TASK.
Across the listing below, how many lines contain the string "agent"? Only the number is needed.

DATA FOR PROCESSING.
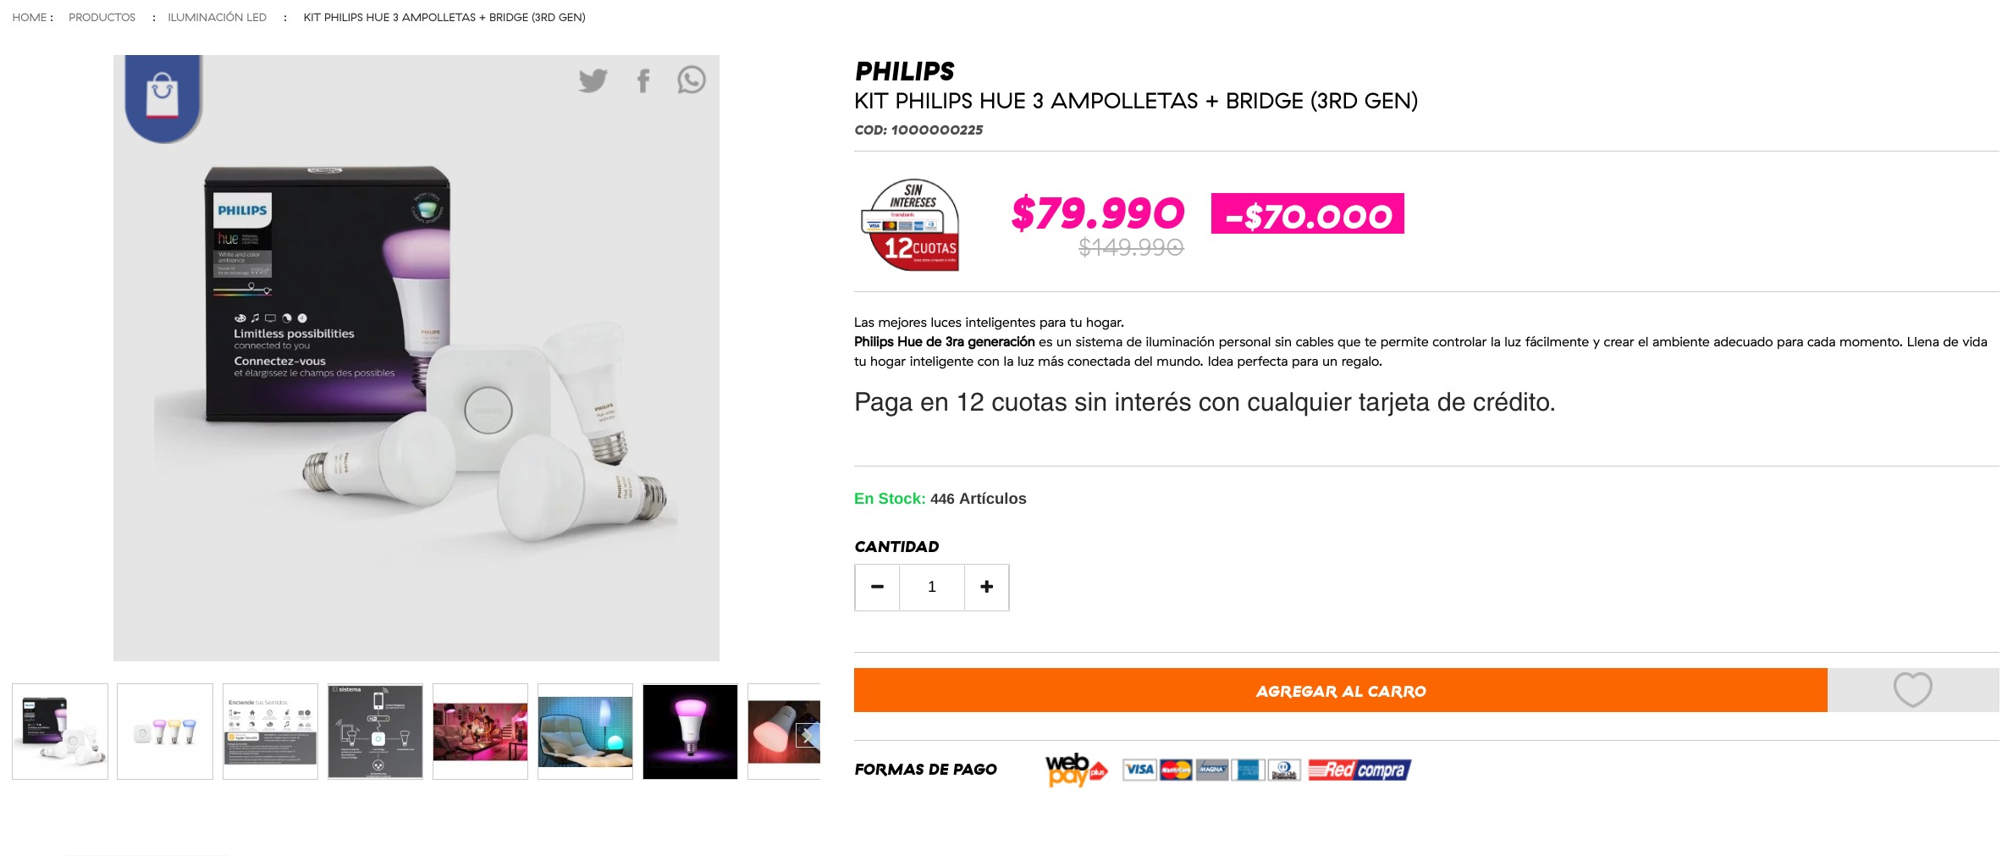This screenshot has width=2013, height=856.
Task: Click the quantity input field
Action: 932,587
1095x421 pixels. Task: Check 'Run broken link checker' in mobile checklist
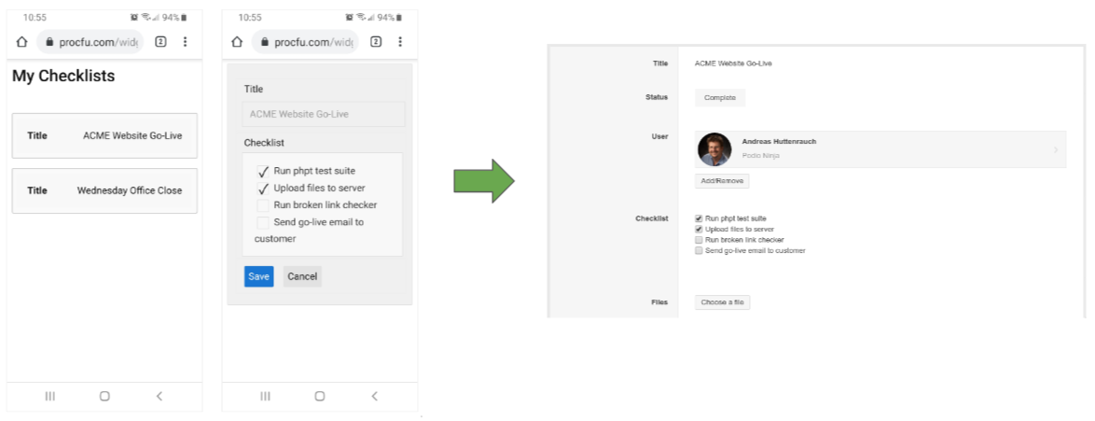click(x=263, y=205)
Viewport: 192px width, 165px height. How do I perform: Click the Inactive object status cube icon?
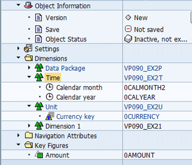(128, 39)
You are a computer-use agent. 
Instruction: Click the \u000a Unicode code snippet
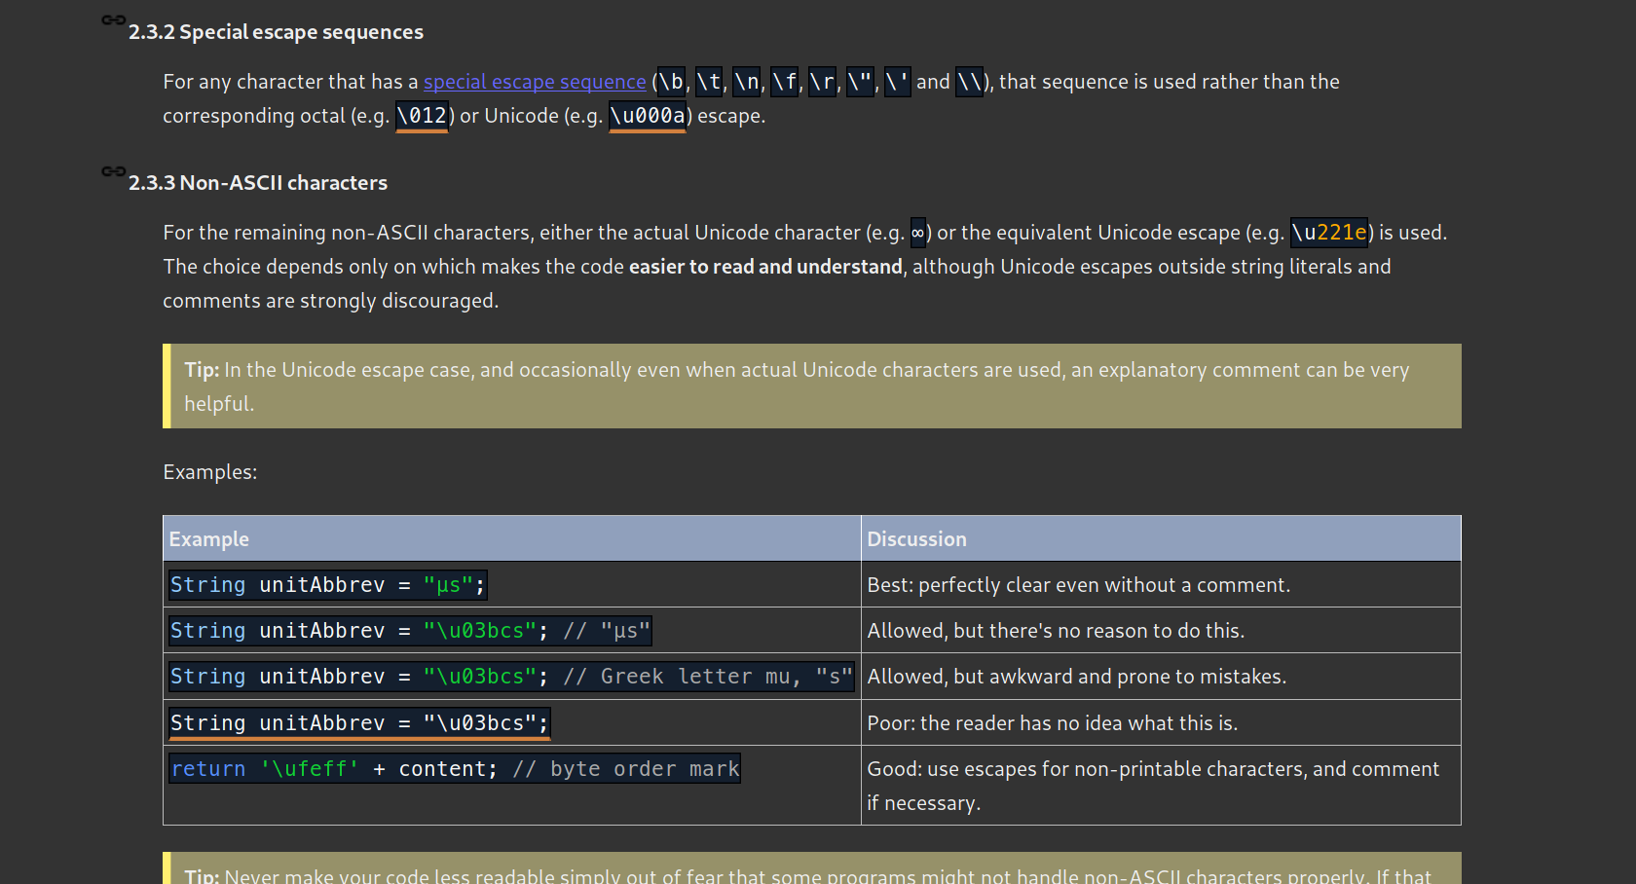point(647,116)
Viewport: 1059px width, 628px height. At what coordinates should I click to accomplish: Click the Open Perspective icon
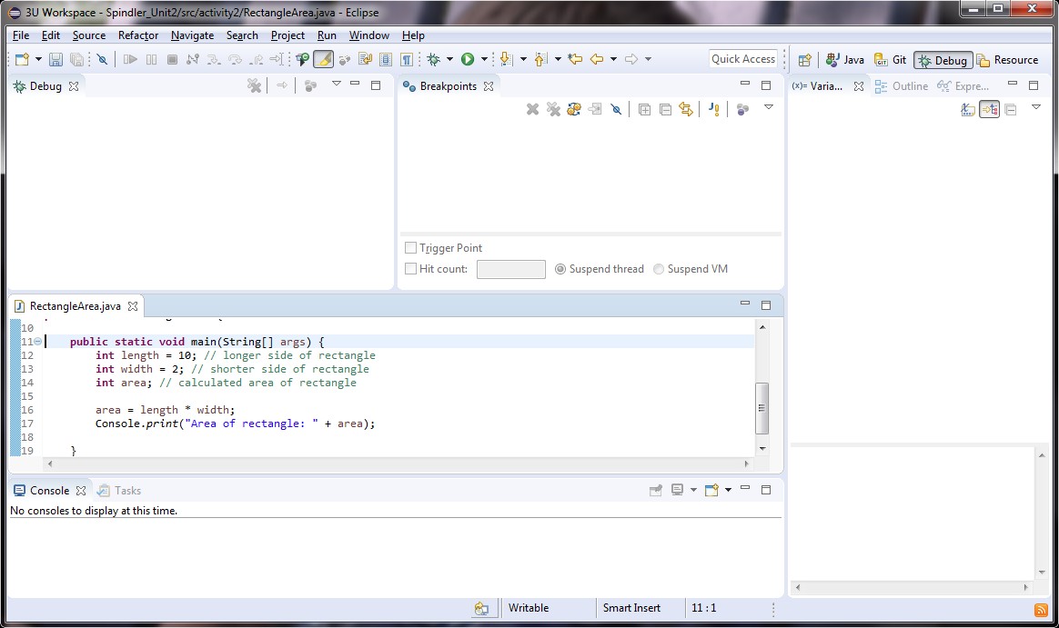click(x=804, y=60)
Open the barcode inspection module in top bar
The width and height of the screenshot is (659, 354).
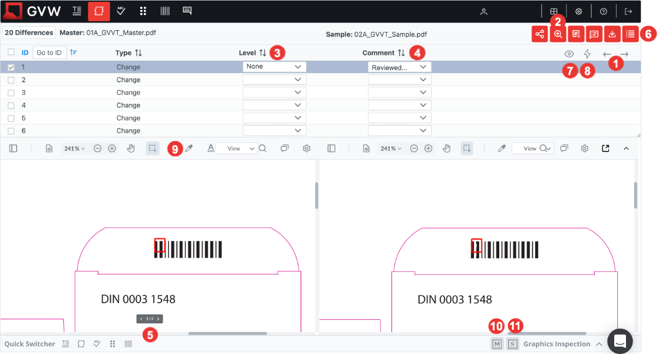click(165, 11)
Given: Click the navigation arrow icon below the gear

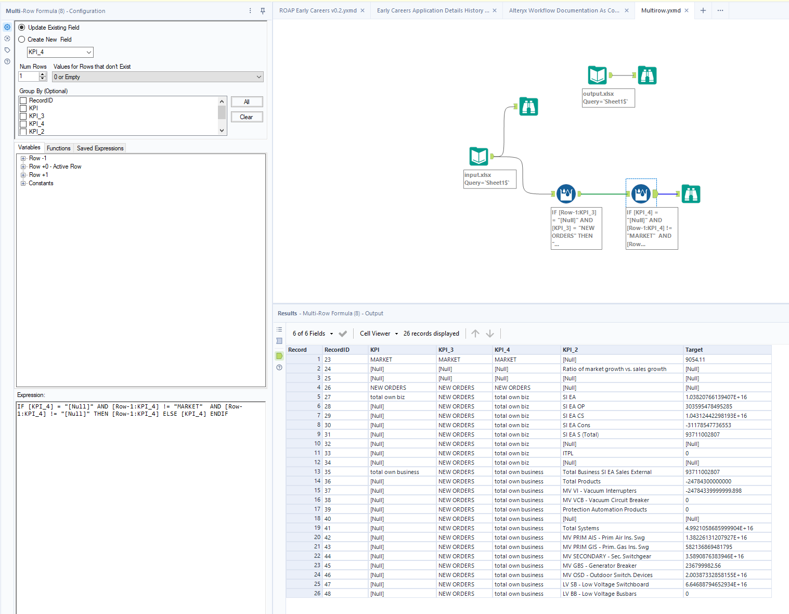Looking at the screenshot, I should point(7,39).
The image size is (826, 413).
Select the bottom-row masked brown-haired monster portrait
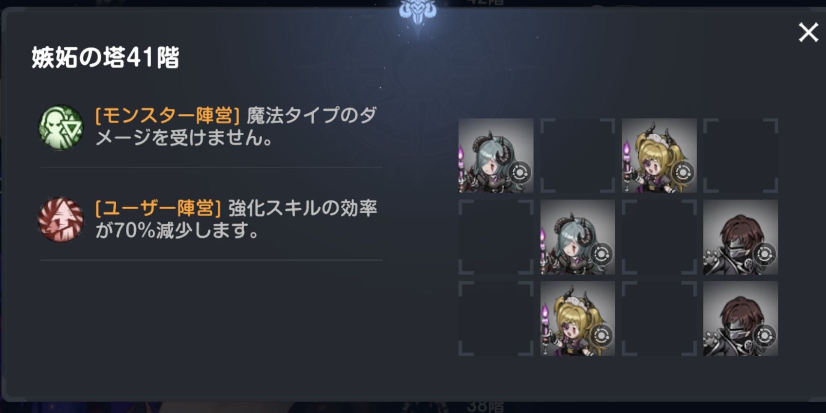click(740, 319)
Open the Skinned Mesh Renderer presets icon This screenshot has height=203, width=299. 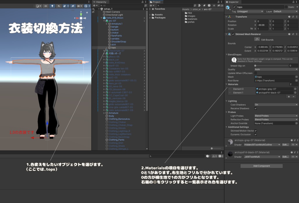pos(293,34)
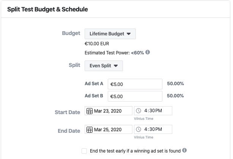Open the Lifetime Budget dropdown

(x=110, y=34)
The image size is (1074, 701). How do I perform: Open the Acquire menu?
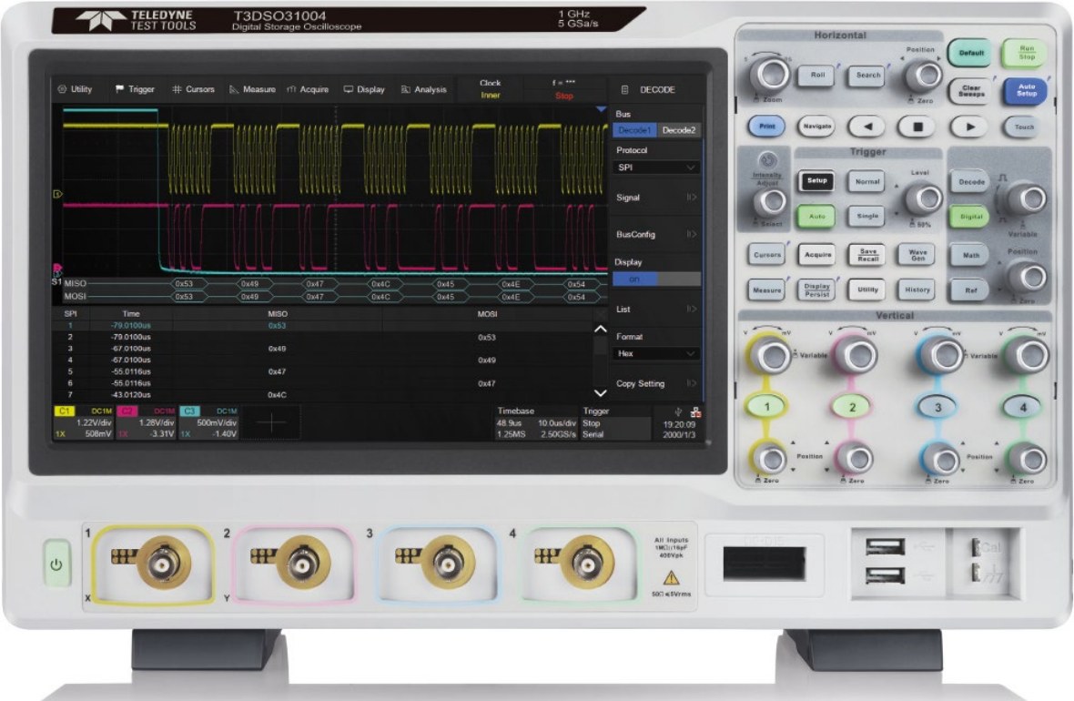tap(308, 89)
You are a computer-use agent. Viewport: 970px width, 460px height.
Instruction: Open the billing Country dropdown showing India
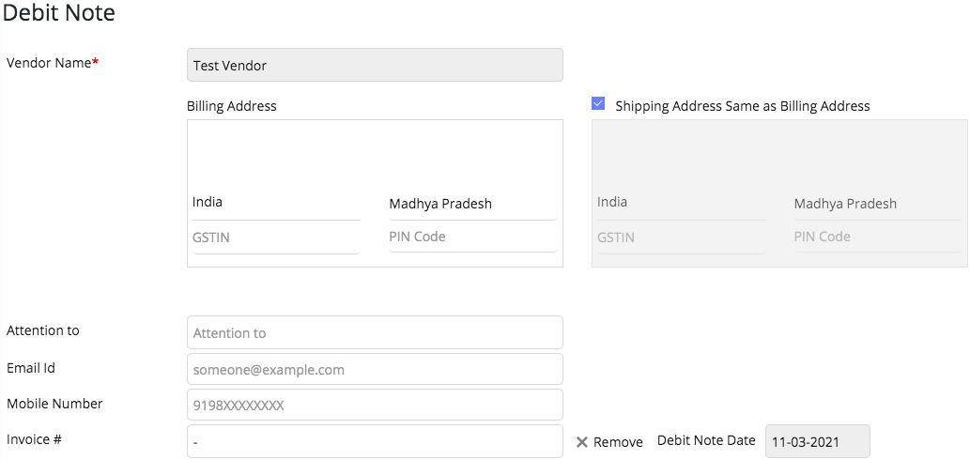point(275,203)
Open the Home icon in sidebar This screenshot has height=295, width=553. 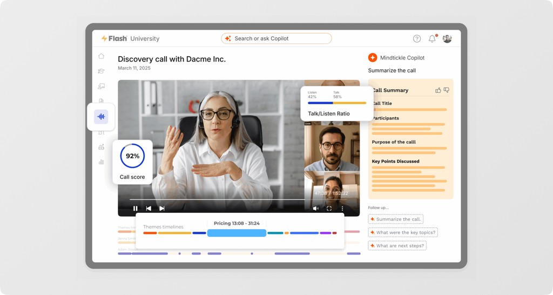[x=101, y=56]
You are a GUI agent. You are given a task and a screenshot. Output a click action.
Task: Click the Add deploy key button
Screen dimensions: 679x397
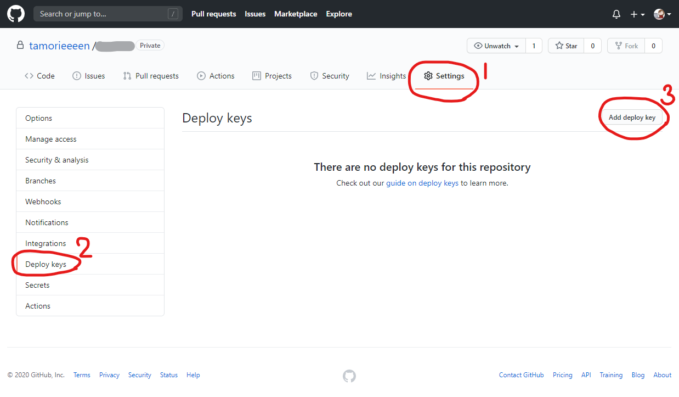click(632, 117)
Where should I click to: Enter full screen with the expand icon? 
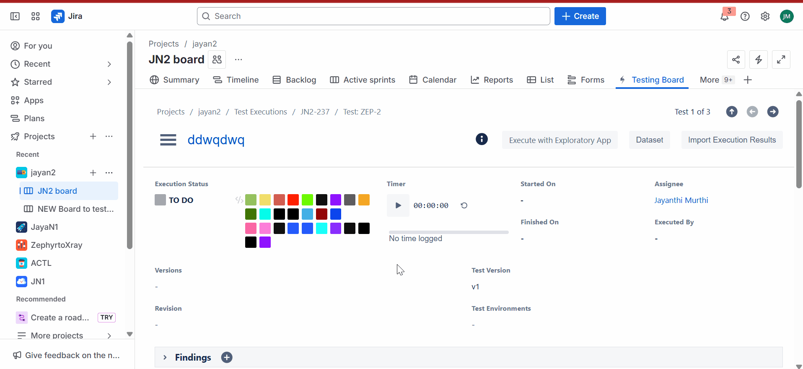click(781, 60)
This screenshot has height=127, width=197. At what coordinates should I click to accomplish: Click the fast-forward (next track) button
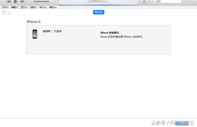pos(22,2)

TASK RESPONSE.
3